In a decree published on February 4, 1915, Pohl declared the entire waters around Great Britain a war zone as of February 18, warning that “owing to the hazards of naval warfare” it might not “always be possible” to distinguish neutral from enemy ships. In the next three months the U-boats sank a quarter million tons of shipping, including the Cunard liner
Lusitania
, torn open by a single torpedo fired from
U-20
on May 7. The death toll, 1,198 passengers and crew including 128 Americans, horrified the world and set off a wave of anti-German feeling in America, all the more so when it became clear that German public opinion was defiant, even exultant, over
this triumph of German arms: German newspapers loudly justified the act, insisting that the
Lusitania
was an “armed auxiliary cruiser.” The U.S. State Department delivered a formal diplomatic note to Berlin protesting “the practical impossibility of employing submarines in the destruction of commerce without disregarding those rules of fairness, reason, justice, and humanity, which all modern opinion regards as imperative.”
23

The exchange of notes went on for months, while behind the scenes Germany’s civilian leadership struggled to contain the crisis. Germany’s chancellor said he felt he was “sitting on top of a volcano”: at any moment another young U-boat captain might at the push of a button bring America into the war. Considerably complicating his position was the fact that both the German navy and the German public overwhelmingly approved of the no-holds-barred U-boat offensive. In late August he sent the United States reassurance that henceforth Germany would scrupulously follow its prize regulations and avoid attacking neutral ships or passenger liners. In September 1915, after the volcano nearly erupted again following the torpedoing of two British passenger ships, the
Arabic
and the
Hesperian
, Germany effectively suspended the campaign altogether, withdrawing its U-boats from British waters. But to Admiral Scheer, the justice—and hard logic—of U-boat warfare, for all of its inescapable brutality, remained firmly on the other side:

In a comparatively short space of time submarine warfare against commerce has become a form of warfare which is more than retaliation; for us it is adapted to the nature of modern warfare, and must remain a part of it.… For us Germans, submarine warfare upon commerce is a deliverance; it has put British predominance at sea in question, and it has shown to neutrals what are the consequences of yielding so weakly to British policy.… Being pressed by sheer necessity we must legalize this new weapon, or, to speak more accurately, accustom the world to it.
24

SCHEER RIGHTLY SAW
that the U-boat offensive struck a direct blow not only at Britain’s naval power, but even more deeply at British complacency and tradition.
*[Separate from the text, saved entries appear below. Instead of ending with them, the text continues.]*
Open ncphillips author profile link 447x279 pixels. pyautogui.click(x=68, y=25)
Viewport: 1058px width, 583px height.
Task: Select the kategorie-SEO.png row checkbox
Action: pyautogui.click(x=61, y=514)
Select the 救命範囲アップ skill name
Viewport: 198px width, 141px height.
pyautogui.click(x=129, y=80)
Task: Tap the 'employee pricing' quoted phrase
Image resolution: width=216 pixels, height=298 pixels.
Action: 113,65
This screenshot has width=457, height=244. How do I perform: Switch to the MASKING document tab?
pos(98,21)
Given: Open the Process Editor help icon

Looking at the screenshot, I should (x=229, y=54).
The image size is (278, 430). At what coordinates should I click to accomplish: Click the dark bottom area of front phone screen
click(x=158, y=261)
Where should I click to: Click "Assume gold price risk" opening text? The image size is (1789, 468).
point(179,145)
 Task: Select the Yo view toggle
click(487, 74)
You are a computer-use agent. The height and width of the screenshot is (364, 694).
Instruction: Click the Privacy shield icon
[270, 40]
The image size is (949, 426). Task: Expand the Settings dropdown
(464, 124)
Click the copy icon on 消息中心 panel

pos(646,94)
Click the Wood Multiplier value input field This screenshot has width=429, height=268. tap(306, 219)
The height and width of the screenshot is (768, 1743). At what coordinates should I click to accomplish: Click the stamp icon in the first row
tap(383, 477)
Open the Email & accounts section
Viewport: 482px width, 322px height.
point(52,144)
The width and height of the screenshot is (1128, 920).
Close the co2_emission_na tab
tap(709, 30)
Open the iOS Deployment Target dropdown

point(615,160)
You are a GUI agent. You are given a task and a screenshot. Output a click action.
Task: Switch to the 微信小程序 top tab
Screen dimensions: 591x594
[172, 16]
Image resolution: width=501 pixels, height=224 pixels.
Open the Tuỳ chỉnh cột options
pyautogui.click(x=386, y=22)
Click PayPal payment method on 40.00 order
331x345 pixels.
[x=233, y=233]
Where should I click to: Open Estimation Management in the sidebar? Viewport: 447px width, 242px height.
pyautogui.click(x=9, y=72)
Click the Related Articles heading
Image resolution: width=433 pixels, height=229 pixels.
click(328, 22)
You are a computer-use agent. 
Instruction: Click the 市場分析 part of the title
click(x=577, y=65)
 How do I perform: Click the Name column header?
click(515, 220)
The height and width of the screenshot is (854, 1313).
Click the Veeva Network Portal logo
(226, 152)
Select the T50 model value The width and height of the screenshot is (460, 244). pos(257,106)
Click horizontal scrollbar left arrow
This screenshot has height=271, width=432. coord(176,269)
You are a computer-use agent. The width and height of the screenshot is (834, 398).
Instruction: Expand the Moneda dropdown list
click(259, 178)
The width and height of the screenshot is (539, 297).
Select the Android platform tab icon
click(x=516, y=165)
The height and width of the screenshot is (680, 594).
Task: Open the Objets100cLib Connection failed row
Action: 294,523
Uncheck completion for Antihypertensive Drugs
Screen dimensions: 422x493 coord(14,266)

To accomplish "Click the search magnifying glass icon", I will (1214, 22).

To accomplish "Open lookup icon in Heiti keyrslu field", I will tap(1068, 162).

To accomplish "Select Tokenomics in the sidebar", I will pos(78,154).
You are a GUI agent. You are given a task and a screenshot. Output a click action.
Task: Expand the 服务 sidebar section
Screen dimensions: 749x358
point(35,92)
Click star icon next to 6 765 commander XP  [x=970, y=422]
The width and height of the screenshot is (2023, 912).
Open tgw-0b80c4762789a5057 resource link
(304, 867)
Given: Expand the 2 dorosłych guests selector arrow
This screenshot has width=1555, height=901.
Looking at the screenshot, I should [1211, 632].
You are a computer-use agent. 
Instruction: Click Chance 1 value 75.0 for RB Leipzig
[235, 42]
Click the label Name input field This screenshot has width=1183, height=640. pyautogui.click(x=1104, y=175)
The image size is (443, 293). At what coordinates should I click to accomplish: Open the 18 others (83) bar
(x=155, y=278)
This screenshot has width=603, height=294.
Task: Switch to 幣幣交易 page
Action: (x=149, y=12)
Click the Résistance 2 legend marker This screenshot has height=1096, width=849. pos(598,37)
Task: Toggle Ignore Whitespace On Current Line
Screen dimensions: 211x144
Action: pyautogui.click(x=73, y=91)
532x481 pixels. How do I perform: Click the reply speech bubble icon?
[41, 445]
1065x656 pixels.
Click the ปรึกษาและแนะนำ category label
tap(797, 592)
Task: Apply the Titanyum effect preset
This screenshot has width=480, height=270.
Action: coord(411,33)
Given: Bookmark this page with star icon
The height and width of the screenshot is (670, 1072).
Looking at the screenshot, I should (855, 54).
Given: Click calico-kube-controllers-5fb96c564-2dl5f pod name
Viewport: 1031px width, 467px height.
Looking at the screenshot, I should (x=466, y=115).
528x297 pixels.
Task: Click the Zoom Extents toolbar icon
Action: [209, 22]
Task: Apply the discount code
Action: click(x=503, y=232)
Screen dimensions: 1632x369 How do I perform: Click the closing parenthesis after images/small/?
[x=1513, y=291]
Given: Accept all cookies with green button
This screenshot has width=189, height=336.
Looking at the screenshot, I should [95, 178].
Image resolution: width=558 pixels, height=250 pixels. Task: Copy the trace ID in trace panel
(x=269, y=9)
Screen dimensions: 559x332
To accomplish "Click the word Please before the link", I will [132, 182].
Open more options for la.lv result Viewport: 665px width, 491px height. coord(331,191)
For half a dozen generations the ascendancy of the Royal Navy had seemed to the British people as a simple fact, if not a law of nature—or perhaps even a birthright due the British race by virtue of its very being. For more than a century the Royal Navy had been the largest in
the world. In 1889 the British government had gone even further, adopting a policy requiring Britain’s navy to be larger than the next
two
largest navies in the world combined. Britannia had for so long ruled the waves that it had become simply inconceivable to think otherwise.